See the in-line documentation of these two modules for further info

observations :
    file :
        path  : doc/observations/obs_example.tar.gz

optimize section

This section contains the keys that define the inversion problem. It contains two large subsection:

  • one "emissions" subsection, which contains settings related to the state vector and its uncertainty matrix (structure of the uncertainty, number of optimized categories, resolution of the optimization, etc.)
  • one "observations" subsection, which defines the way observation uncertainties are treated:
optimize :
    emissions :
        co2 :
            biosphere :
                annual_uncertainty    : 0.45 PgC
                spatial_correlation   : 500-g
                temporal_correlation  : 30D
                npoints               : 2500
                optimization_interval : 7d

    observations :
        co2 :
            uncertainty :
                type : dyn
                freq : 7d

Here, the emissions will be optimized for the biosphere category of the co2 tracer. The total uncertainty is set to 0.45 PgC (annual_uncertainty), with correlations decaying spatially (spatial_correlation) following a 500 km Gaussian function, and temporally (temporal_correlation) following a 30 days exponential function (see sect 3.5.1 in https://gmd.copernicus.org/articles/14/3383/2021/). The inversion solves for 2500 cluster of pixels (npoints) each seven days (optimization_interval).

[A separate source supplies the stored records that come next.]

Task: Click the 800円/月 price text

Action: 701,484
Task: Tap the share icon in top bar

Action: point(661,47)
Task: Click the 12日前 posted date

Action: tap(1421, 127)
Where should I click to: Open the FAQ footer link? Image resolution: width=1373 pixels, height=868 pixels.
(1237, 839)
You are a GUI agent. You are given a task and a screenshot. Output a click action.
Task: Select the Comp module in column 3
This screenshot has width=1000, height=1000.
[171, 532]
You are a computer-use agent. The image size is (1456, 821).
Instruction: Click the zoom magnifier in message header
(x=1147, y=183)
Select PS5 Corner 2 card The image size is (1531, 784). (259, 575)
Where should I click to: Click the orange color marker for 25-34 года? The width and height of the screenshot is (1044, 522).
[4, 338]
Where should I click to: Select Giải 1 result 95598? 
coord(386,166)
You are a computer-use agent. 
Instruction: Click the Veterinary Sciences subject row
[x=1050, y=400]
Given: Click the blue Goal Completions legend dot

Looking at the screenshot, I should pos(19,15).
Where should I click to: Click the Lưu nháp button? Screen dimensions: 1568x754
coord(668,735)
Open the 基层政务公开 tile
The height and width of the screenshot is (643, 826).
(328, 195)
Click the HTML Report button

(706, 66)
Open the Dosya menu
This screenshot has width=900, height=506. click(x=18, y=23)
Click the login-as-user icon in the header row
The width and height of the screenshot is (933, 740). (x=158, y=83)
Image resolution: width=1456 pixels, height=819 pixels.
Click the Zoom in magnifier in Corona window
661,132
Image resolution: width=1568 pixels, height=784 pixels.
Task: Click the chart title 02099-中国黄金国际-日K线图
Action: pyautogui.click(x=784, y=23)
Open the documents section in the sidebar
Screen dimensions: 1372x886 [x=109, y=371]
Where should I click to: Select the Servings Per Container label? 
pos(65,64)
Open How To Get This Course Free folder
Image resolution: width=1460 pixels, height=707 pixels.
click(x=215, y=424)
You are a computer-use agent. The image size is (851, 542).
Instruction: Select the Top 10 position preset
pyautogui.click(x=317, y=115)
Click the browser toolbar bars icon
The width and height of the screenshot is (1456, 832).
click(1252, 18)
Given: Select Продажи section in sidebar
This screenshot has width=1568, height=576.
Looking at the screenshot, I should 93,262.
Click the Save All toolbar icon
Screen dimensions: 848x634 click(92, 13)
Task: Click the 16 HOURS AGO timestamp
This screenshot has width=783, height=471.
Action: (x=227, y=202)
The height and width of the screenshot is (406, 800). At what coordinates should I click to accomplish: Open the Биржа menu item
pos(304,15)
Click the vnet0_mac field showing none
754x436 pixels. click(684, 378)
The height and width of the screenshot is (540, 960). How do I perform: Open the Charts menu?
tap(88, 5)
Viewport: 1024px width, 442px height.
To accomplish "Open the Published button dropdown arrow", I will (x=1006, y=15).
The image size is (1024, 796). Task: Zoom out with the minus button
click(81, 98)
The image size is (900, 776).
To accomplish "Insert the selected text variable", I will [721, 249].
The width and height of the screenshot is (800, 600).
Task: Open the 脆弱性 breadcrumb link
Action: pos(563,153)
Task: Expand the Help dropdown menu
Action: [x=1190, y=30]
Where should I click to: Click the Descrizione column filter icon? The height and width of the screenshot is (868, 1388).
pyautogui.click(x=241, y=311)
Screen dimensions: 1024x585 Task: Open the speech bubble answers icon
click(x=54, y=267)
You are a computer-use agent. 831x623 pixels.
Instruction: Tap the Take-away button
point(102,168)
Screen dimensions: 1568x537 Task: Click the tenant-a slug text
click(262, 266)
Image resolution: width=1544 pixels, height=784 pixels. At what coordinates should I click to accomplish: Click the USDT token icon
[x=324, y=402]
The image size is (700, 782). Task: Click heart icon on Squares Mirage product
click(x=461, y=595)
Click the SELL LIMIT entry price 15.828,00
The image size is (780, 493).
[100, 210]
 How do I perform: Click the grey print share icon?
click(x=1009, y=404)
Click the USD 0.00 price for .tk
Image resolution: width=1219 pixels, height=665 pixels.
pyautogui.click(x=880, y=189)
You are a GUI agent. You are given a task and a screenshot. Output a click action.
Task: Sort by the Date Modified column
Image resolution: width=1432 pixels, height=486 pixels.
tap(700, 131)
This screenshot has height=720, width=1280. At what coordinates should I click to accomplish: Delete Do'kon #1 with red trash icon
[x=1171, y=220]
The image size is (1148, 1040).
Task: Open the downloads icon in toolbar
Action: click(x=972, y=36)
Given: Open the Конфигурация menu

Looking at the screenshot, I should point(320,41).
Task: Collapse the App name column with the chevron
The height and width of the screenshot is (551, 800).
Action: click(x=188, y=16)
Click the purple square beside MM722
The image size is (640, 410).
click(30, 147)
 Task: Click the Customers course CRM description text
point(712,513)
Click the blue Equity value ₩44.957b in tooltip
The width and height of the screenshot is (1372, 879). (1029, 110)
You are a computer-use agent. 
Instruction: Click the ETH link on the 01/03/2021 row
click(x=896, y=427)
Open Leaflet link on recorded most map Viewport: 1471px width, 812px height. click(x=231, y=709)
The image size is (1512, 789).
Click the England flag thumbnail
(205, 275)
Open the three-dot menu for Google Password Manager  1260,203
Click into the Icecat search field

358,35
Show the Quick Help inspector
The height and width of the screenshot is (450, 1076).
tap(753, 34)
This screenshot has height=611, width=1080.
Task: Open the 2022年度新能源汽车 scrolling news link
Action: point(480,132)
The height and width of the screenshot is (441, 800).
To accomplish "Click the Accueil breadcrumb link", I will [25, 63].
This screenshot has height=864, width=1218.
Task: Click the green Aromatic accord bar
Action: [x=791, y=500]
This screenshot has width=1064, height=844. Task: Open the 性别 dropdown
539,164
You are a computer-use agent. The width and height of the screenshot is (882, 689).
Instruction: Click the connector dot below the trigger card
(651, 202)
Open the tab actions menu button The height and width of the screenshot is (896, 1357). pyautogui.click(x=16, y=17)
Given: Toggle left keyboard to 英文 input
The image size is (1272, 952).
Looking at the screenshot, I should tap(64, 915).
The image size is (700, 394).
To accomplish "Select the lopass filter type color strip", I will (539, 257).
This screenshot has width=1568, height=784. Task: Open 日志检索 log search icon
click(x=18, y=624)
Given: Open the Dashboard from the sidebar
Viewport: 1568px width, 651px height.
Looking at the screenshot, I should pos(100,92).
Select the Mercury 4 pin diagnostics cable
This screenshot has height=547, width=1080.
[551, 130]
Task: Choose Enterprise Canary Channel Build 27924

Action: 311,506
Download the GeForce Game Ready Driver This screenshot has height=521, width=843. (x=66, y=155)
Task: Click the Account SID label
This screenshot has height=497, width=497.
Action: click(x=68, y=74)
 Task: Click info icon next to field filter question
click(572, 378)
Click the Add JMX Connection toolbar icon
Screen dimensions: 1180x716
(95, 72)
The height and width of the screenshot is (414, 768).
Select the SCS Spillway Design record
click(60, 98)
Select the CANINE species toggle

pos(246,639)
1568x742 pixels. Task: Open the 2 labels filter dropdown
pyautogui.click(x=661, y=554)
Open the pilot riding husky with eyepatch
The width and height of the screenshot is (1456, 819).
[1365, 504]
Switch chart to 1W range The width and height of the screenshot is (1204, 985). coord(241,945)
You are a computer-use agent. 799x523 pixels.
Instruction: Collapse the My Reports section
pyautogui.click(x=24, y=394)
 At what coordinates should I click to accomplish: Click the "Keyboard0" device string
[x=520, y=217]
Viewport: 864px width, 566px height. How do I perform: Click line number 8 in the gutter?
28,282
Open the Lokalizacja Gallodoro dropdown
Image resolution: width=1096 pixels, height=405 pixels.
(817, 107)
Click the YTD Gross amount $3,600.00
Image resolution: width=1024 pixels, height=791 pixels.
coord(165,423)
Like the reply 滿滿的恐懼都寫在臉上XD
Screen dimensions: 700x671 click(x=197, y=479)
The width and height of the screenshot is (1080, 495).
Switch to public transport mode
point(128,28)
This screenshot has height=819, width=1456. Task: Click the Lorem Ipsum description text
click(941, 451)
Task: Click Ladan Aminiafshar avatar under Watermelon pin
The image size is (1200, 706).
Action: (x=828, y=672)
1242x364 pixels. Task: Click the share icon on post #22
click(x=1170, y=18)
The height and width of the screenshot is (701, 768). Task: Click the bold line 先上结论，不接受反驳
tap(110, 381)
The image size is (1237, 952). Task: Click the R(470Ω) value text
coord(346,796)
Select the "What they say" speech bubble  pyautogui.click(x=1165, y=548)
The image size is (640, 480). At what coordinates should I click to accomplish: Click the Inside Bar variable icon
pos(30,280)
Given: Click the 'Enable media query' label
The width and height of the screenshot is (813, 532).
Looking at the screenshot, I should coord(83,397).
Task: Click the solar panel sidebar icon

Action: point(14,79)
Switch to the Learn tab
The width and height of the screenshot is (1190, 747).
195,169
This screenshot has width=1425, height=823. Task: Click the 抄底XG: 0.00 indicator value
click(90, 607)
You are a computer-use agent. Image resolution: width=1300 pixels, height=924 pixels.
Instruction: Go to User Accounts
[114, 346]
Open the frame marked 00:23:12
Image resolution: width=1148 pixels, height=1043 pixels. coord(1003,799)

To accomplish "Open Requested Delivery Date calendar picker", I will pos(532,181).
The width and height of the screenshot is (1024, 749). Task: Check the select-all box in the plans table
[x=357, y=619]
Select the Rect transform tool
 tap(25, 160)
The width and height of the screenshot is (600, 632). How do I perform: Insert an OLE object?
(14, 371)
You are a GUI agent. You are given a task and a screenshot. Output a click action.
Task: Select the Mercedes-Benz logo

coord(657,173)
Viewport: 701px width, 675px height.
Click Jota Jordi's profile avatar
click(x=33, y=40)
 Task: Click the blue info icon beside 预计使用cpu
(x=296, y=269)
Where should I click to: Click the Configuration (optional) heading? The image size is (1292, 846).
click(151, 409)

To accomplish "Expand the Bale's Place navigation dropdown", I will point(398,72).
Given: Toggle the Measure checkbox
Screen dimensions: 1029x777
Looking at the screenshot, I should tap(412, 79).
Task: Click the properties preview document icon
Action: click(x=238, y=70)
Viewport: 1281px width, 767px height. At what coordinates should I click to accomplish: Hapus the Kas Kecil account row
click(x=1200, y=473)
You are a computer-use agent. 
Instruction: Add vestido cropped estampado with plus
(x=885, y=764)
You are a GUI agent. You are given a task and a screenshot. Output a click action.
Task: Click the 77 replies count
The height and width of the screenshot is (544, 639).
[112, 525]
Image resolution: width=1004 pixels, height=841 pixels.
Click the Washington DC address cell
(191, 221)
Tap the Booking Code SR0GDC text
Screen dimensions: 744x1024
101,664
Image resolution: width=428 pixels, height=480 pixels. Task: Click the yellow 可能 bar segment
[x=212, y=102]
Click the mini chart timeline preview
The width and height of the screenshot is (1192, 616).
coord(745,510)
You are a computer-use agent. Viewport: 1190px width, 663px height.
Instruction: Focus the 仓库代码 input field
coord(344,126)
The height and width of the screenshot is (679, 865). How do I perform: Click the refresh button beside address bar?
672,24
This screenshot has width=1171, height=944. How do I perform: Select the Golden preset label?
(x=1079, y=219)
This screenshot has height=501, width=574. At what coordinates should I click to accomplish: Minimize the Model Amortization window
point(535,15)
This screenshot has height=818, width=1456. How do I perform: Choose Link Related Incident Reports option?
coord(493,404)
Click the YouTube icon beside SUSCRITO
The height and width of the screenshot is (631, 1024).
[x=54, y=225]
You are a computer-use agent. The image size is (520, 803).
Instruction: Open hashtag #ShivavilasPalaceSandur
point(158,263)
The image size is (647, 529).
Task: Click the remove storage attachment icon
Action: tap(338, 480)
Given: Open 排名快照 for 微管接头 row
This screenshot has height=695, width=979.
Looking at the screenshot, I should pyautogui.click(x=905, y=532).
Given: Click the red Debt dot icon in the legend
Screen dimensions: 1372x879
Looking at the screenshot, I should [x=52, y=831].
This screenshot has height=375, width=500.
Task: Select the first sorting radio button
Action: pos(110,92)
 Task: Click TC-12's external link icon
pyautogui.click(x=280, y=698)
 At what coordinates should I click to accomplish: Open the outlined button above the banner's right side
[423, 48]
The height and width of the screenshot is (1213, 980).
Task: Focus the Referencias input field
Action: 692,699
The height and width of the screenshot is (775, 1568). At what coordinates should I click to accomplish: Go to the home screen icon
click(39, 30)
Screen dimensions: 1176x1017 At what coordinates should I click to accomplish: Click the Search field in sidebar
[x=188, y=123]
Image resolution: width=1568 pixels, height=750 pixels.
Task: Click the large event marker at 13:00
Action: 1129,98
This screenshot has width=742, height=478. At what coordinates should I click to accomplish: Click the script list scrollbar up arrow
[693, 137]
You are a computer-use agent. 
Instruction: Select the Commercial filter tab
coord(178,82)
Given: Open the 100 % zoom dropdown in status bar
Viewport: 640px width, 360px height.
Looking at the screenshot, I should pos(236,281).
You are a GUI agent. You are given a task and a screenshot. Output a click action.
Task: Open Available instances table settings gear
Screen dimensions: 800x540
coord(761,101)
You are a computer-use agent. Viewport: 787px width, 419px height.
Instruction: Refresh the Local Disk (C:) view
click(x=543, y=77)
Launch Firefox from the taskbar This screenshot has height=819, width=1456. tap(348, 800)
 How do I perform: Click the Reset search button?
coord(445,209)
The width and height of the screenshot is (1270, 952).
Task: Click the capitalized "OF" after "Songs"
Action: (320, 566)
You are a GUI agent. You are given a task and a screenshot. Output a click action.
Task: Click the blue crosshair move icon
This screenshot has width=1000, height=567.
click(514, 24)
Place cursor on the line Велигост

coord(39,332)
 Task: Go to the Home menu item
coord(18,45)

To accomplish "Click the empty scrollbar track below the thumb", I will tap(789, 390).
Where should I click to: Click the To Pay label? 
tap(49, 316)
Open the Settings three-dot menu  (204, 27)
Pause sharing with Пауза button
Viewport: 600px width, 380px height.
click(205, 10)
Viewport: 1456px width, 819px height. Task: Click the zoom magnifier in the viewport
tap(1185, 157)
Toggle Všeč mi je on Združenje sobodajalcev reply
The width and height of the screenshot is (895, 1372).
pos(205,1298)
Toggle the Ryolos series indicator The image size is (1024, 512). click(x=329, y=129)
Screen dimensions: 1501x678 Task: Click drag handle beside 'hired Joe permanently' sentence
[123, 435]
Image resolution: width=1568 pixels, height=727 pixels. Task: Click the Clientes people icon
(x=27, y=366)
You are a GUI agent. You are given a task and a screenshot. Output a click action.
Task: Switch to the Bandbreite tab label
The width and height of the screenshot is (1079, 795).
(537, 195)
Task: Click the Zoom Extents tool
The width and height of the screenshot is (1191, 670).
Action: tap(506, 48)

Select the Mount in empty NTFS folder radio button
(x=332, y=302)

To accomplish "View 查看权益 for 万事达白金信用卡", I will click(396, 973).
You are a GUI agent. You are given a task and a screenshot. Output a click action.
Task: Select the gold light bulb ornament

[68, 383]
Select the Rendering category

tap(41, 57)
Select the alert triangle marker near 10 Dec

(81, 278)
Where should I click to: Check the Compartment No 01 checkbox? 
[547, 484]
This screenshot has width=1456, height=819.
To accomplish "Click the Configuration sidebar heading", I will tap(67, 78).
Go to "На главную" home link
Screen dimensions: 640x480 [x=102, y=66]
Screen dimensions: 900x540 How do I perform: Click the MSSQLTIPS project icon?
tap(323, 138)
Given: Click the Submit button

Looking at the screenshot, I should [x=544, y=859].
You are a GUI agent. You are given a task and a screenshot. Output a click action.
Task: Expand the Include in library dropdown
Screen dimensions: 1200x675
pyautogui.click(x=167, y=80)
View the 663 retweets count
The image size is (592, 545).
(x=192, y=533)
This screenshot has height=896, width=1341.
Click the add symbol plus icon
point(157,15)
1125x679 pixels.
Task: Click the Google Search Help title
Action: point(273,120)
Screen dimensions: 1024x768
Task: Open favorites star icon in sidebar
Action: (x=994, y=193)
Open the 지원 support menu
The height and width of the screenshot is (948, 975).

With observations.co2.uncertainty.type set to dyn, the observation uncertainties are determined based on the quality of the fit of the short term (< 7 days) variability of the modelled concentration to the observed concentrations (see setup_uncertainties method).

congrad section:

This short section contains settings for the conjugate gradient minimizer. The main relevant user-setting is max_number_of_iterations (set to a lower value to speed things up, set to > 50 for scientific results):

congrad :
    max_number_of_iterations : 80
    communication_file       : ${run.paths.temp}/congrad.nc
    executable               : ${lumia:src/congrad/congrad.exe}

model section

This section contains settings for the interface between lumia and the transport model (i.e. lumia/obsoperator)

model :
    transport :
        exec   : ${lumia:transport/multitracer.py}
        serial : False
    output :
        steps : ['apri', 'apos']
    path : ${run.paths}
Note the syntax of the model.transport.exec key: ${lumia:path} points to a path relative to the installation path of the lumia python module.